Return the lines below unchanged, starting with the line that contains "What do you see at coordinates (927, 463)" and ending after the line that contains "coordinates (580, 56).". Include no other lines.

* begin Records for the exercise *

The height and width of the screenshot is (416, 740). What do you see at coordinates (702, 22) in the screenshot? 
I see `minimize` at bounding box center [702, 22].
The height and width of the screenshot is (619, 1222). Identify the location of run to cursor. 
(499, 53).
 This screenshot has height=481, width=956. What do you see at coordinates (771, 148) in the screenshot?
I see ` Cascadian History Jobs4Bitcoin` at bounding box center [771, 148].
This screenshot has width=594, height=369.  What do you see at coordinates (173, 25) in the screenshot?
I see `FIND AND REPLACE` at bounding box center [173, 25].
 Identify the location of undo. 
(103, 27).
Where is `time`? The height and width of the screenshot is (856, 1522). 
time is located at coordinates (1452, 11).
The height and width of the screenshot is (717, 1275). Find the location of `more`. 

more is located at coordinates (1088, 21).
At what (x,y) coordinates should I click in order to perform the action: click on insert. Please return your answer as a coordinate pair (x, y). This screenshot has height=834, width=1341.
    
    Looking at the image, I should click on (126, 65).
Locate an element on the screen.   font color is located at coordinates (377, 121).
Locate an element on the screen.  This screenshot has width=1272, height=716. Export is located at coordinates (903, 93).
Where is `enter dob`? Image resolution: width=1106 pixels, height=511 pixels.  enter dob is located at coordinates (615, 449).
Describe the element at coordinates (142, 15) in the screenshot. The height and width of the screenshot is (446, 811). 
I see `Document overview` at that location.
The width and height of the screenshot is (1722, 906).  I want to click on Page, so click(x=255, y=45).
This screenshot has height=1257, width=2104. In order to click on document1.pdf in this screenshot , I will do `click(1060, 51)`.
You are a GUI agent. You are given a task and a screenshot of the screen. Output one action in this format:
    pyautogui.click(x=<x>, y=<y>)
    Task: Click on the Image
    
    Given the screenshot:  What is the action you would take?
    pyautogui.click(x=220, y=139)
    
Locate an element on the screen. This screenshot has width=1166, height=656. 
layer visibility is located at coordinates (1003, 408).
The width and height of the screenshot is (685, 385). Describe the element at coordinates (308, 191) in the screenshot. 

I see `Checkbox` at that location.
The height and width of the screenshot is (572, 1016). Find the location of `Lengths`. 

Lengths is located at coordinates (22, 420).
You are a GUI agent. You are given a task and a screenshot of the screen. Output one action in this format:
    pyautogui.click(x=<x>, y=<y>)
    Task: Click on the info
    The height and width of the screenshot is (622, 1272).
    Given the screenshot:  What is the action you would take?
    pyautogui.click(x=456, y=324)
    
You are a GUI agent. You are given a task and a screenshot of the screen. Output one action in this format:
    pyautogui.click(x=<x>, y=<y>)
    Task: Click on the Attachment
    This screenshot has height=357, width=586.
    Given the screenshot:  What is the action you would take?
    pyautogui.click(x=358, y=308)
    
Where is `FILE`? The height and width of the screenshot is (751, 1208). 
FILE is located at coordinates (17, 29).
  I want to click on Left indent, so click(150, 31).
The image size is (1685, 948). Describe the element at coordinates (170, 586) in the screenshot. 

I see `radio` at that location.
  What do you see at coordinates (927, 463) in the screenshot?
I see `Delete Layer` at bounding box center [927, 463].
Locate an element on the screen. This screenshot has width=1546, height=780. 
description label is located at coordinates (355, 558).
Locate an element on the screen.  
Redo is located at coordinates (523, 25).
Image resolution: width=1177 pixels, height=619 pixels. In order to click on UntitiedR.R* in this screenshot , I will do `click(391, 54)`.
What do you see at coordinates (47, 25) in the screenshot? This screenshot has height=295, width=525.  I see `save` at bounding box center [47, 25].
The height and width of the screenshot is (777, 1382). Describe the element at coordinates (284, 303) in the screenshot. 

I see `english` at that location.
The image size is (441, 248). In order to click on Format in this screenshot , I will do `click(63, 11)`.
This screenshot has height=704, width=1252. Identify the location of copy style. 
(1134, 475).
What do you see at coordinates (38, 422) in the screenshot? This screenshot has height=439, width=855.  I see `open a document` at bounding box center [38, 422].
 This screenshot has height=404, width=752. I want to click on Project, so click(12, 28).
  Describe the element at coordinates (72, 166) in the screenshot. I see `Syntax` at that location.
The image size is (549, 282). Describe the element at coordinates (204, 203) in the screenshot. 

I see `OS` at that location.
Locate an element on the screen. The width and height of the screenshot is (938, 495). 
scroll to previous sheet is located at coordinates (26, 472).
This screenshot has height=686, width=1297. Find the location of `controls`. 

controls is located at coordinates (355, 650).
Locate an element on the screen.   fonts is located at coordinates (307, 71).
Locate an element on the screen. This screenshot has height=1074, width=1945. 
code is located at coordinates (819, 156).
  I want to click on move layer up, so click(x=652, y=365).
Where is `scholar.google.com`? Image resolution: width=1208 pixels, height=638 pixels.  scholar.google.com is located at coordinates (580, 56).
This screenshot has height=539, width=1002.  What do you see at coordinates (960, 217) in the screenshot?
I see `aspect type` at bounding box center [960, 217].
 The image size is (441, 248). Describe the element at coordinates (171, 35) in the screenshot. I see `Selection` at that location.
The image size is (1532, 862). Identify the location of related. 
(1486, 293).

* end Records for the exercise *

Answer in full:
  What do you see at coordinates (927, 463) in the screenshot?
I see `Delete Layer` at bounding box center [927, 463].
Locate an element on the screen. This screenshot has width=1546, height=780. 
description label is located at coordinates (355, 558).
Locate an element on the screen.  
Redo is located at coordinates (523, 25).
Image resolution: width=1177 pixels, height=619 pixels. In order to click on UntitiedR.R* in this screenshot , I will do `click(391, 54)`.
What do you see at coordinates (47, 25) in the screenshot? This screenshot has height=295, width=525.  I see `save` at bounding box center [47, 25].
The height and width of the screenshot is (777, 1382). Describe the element at coordinates (284, 303) in the screenshot. 

I see `english` at that location.
The image size is (441, 248). In order to click on Format in this screenshot , I will do `click(63, 11)`.
This screenshot has height=704, width=1252. Identify the location of copy style. 
(1134, 475).
What do you see at coordinates (38, 422) in the screenshot? This screenshot has height=439, width=855.  I see `open a document` at bounding box center [38, 422].
 This screenshot has height=404, width=752. I want to click on Project, so click(12, 28).
  Describe the element at coordinates (72, 166) in the screenshot. I see `Syntax` at that location.
The image size is (549, 282). Describe the element at coordinates (204, 203) in the screenshot. 

I see `OS` at that location.
Locate an element on the screen. The width and height of the screenshot is (938, 495). 
scroll to previous sheet is located at coordinates (26, 472).
This screenshot has height=686, width=1297. Find the location of `controls`. 

controls is located at coordinates (355, 650).
Locate an element on the screen.   fonts is located at coordinates (307, 71).
Locate an element on the screen. This screenshot has height=1074, width=1945. 
code is located at coordinates (819, 156).
  I want to click on move layer up, so click(x=652, y=365).
Where is `scholar.google.com`? Image resolution: width=1208 pixels, height=638 pixels.  scholar.google.com is located at coordinates (580, 56).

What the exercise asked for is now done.